A Philadelphia attorney who is representing a Florida manufacturer

embroiled in litigation with a south-central Pennsylvania woman over injuries she allegedly sustained from a faulty heating pad has filed a transfer notice seeking to move the case over to federal court.

Lawyer James H. Heller filed a removal petition on behalf of clients Jarden Consumer Solutions and Jarden Corp. Nov. 27 at the U.S. District Court for the Eastern District of Pennsylvania.

The underlying litigation was initiated in late September at the Philadelphia Court of Common Pleas by Philadelphia attorney Derek R. Layser, of the firm Layser & Freiwald, on behalf of Cassandra Bowman, who lives in Chambersburg, Franklin County.

The plaintiff claims that the defendants negligently manufactured and sold a defective heating pad that caught fire and caused the woman to sustain severe personal injuries.

In her lawsuit, Bowman says that in the early morning hours of March 13, 2011, she awoke to flames under her back.

The woman had placed the Sunbeam heating pad on her as she was going to sleep, the suit states.

The complaint alleges that the heating pad had become hot and caused the bed covers to catch fire.

The device also caused a fire to burn through the mattress and three comforters that were on the plaintiff’s bed at the time.

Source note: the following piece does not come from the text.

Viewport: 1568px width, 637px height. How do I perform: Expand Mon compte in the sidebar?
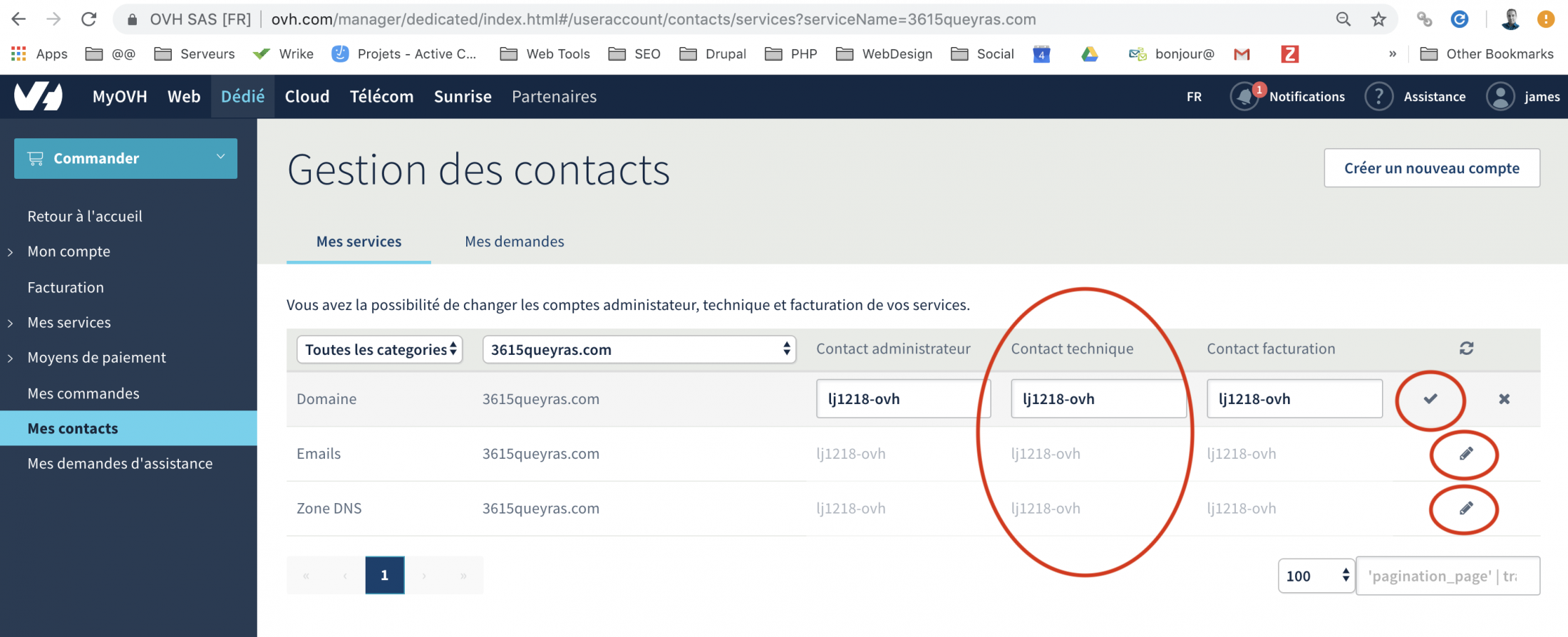click(68, 252)
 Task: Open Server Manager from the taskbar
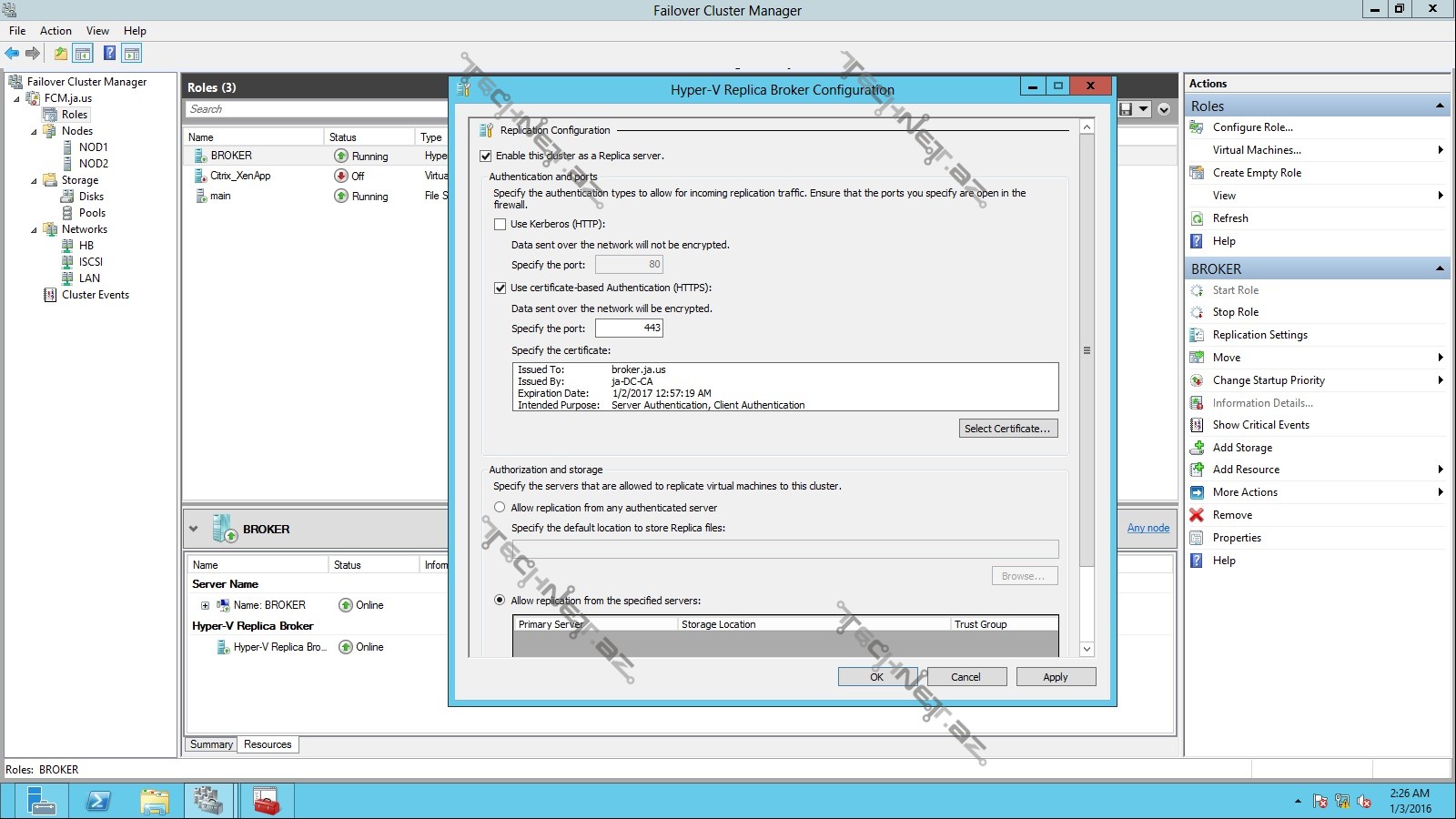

Bowman ended up sustaining second-degree burns on her hands and first-degree burns on her back, the suit says.

The plaintiff says she developed permanent scarring as a result of the incident.

The lawsuit alleges that the automatic shutoff feature on the product failed to operate during the March 2011 incident.

“Cassandra’s injuries continue to this day and the effects of [her] injuries are permanent,” the complaint reads.

The lawsuit contains counts of strict liability, negligence, and breach of warranty.

The defendants are accused of designing, manufacturing and selling a defective heating pad with an inadequate automatic shutoff function, and failing to recall the product after its dangerous nature became known.

In her suit, Bowman says she is seeking more than $50,000 in damages, exclusive of interest and costs.

Heller, the defense attorney, contends that the matter is removable to federal court as per the rules of civil procedure because of diversity in citizenship.

 

The federal case number is 2:13-cv-06904-WY and the state case ID number is 13030110.